*DATA FOR THE TASK*:
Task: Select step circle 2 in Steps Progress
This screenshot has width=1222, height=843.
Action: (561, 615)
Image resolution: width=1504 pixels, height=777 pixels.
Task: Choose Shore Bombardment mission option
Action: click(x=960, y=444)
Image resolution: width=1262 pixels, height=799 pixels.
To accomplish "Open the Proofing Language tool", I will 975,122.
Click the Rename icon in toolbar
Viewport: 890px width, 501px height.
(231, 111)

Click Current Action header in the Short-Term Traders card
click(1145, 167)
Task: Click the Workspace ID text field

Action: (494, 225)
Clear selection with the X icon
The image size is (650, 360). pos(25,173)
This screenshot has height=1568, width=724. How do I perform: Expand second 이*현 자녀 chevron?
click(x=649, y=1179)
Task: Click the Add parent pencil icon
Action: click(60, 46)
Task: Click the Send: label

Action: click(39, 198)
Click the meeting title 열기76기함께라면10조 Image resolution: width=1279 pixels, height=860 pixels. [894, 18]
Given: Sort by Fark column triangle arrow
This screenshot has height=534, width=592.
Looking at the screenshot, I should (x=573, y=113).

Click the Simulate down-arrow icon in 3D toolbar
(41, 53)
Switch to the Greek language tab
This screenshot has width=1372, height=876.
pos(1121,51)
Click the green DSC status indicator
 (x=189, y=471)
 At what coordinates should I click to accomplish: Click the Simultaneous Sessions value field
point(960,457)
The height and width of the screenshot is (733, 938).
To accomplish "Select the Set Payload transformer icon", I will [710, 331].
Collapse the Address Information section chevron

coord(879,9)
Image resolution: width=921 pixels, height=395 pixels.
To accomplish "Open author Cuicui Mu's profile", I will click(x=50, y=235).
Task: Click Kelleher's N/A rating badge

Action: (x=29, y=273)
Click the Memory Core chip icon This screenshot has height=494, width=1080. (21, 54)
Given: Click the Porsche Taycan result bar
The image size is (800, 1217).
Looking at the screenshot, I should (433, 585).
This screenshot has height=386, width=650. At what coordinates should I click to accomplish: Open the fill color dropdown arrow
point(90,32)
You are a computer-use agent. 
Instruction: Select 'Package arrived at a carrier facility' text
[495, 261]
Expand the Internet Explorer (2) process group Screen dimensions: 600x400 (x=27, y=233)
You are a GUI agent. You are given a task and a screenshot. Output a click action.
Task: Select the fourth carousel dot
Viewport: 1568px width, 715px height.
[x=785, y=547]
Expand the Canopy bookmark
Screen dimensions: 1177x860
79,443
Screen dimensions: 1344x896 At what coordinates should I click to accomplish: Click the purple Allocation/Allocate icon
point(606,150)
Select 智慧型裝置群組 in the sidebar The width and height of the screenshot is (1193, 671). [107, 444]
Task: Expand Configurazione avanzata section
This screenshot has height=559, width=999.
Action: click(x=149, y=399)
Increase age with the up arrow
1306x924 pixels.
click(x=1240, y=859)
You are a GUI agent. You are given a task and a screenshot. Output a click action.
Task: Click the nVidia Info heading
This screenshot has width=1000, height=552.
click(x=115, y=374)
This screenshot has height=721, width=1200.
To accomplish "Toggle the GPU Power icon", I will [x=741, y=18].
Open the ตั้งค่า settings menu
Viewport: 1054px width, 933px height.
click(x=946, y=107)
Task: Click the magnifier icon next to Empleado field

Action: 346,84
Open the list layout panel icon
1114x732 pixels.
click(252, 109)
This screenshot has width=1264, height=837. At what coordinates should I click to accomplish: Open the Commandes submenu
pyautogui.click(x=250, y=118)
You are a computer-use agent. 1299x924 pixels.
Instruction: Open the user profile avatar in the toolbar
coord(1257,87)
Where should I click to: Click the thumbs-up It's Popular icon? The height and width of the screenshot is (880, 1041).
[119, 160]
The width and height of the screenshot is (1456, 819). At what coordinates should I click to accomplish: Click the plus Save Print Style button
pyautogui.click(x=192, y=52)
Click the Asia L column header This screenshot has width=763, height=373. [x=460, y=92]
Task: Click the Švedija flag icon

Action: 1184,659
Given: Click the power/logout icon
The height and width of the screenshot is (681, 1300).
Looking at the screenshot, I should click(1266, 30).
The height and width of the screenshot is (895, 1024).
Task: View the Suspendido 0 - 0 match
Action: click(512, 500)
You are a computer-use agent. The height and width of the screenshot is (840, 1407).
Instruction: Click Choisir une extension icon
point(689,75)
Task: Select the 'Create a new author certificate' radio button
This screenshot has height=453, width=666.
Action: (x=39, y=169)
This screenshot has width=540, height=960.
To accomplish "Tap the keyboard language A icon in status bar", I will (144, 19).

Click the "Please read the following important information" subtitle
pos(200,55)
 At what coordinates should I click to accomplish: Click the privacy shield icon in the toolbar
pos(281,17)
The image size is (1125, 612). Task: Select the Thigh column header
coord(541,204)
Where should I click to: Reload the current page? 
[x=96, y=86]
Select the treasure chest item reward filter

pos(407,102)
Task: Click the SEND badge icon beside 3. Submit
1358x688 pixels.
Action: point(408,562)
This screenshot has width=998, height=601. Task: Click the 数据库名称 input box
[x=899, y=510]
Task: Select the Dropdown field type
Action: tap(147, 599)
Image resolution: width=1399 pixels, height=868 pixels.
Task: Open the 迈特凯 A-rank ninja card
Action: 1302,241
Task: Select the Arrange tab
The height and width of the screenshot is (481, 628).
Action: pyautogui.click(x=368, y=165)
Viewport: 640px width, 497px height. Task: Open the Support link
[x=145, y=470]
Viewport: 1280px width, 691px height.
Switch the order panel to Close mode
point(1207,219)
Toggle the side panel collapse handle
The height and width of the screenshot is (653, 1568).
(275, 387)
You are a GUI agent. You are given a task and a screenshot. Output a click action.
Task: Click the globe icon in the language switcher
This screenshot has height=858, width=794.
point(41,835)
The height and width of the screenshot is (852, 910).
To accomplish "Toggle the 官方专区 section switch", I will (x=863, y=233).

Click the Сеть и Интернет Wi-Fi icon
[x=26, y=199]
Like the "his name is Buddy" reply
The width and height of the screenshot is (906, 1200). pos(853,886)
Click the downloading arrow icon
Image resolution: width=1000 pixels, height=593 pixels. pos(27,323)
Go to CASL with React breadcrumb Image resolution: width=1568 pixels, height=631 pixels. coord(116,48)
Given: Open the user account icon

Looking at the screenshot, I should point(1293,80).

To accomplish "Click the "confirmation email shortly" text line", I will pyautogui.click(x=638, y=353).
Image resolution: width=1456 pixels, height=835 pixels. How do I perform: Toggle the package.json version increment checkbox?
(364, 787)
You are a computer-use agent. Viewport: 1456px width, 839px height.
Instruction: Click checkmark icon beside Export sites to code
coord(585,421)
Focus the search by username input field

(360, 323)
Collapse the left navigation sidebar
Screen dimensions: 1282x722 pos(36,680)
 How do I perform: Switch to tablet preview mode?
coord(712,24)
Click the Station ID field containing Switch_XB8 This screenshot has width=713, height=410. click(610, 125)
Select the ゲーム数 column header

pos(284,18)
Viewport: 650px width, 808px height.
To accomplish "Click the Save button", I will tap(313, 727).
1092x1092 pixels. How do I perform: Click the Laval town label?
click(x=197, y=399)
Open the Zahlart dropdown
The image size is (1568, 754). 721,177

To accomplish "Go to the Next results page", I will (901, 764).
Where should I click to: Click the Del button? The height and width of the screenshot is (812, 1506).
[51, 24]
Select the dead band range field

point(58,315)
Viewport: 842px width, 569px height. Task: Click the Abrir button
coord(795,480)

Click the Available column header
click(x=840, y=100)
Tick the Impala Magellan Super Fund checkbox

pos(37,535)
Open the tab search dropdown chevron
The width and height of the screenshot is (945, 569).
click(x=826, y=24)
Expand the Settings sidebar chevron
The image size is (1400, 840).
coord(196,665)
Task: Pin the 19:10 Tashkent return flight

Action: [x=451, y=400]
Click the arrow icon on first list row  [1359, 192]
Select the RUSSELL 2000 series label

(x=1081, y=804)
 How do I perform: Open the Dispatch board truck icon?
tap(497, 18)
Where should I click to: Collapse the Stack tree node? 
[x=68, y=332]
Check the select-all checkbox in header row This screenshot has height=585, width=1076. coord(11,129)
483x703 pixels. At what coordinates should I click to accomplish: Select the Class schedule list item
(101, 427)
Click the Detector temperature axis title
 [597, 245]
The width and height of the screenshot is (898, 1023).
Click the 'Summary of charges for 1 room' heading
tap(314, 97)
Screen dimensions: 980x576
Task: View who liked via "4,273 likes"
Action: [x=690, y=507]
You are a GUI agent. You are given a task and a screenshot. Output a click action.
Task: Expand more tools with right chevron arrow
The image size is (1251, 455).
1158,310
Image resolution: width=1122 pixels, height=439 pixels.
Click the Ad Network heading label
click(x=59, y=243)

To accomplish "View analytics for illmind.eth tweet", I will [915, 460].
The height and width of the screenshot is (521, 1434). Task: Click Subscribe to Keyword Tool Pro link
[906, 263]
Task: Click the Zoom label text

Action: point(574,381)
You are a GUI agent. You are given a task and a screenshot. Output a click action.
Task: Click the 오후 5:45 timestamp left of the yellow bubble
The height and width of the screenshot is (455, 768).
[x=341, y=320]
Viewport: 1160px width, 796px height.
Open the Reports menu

*EXERCISE REQUIREMENTS*:
Would you return all lines from the preceding listing that contain the word "author"?

*ANSWER AREA*:
To accomplish "Open author Cuicui Mu's profile", I will click(x=50, y=235).
Task: Select the 'Create a new author certificate' radio button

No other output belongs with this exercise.